-- start of DOCUMENT SEGMENT --

Right before Megs moved away, she held a writing workshop. I went, because I want to write more, and I wanted and needed to spend time with her and her guidance. 

This is one of the writing prompts:

What I can’t tell you is {...} But what I CAN tell you is {...} 

This is what came out, from heart to mind, from pen to paper...

My reflections on Kelly Call's death, a year ago today. How grief has affected my day-to-day, missing her every single one of them.

What I can’t tell you is what happens when you die. But I can tell you what it’s like to still be alive. What it feels like, to live with two weights, one on each shoulder. One is life, and the goodness that resides in the everyday beauty. The other is grief. Maybe it’s more like wearing a yoke, or a vise that randomly seezes and squeezes one’s heart. Like a back spasm (I can tell you about those, now, too). It takes your breath way. To realise that your best friend’s early body is no longer walking around, eating, cracking bad jokes, laughing and crying and yelling into the void next to you.

-- end of DOCUMENT SEGMENT --
-- start of MATERIAL PROVIDED --

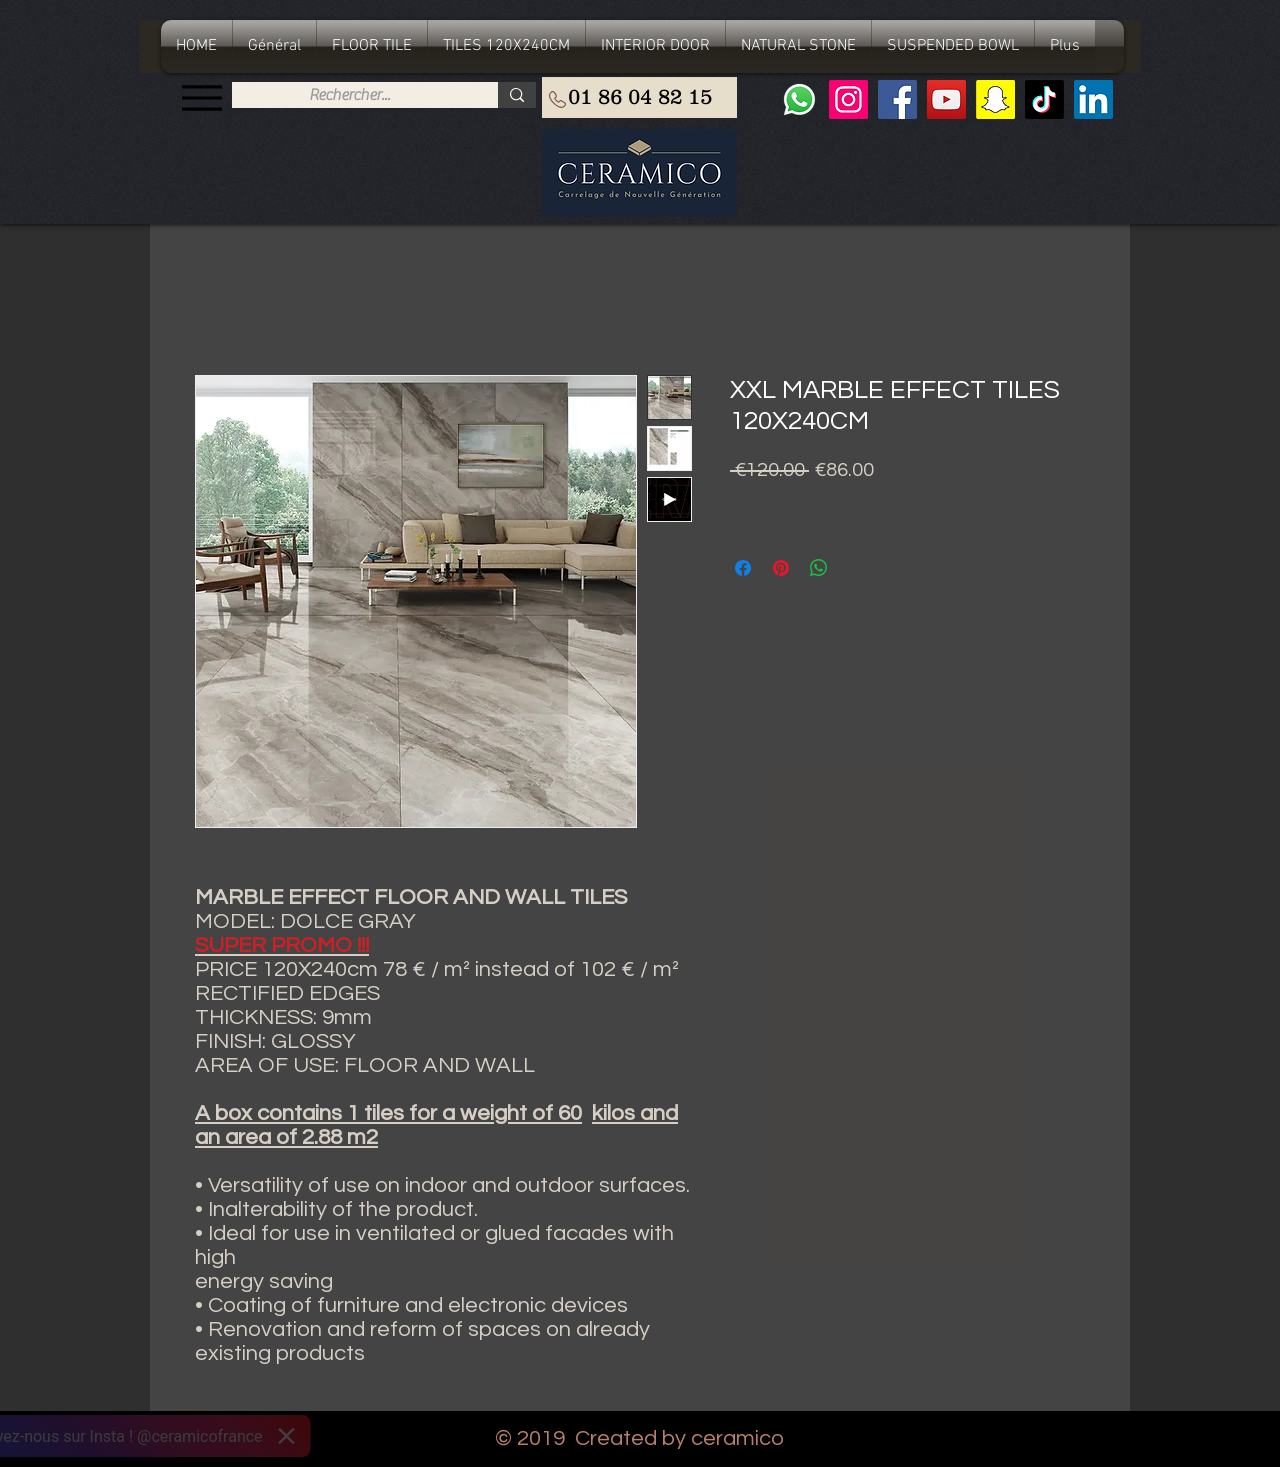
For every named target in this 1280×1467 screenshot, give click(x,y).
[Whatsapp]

-- end of MATERIAL PROVIDED --
-- start of MATERIAL PROVIDED --

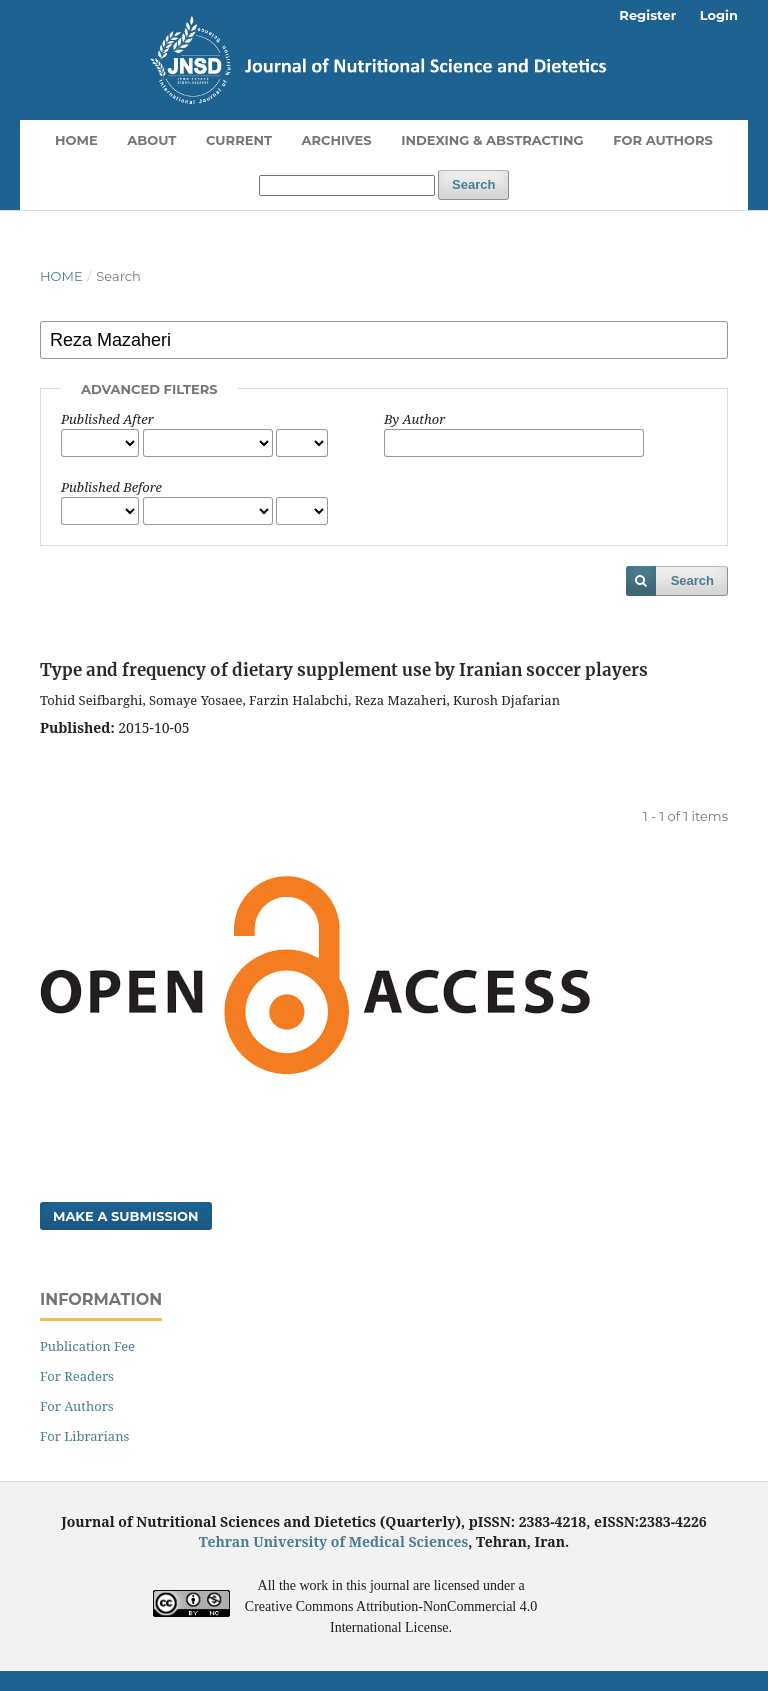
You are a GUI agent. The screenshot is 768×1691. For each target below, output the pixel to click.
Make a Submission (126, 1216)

-- end of MATERIAL PROVIDED --

(TASKS TO CARRY OUT)
- 1) In the grief reflection, what did Megs hold right before she moved away?
- 2) Continue the grief reflection, picking up after its final sentence.

(ANSWERS TO THE EXERCISE)
- 1) A writing workshop.

- 2)
I can tell you how it feels, to imagine her holding your hand and hearing her voice in your memory. How shattering it can be. At the same time, life is good- like really, fucking grand, this life. Love is strong, the house is getting better and better and the kitten has brokered a feisty peace between the older two cats. Food so good you cry still happen. Getting stuck in an orchard field, picking apples you two were always talking about picking- that happens too. Crying over your fish & chips happens, as you try to sort out how to renovate a kitchen without your best friend. The woman who became your source of wisdom, as it revolved around people and food; how food is love and the kitchen is her, and love is the kitchen.

And there are too many goddamn sinks to choose from. 

And then you connect the dots from a different angle and realize another dear friend builds houses and can help narrow your choices down. So you order the sink. You sit with the bitterness of missing, as it blends with the honey-sweetness of reconnection and deepening friendships.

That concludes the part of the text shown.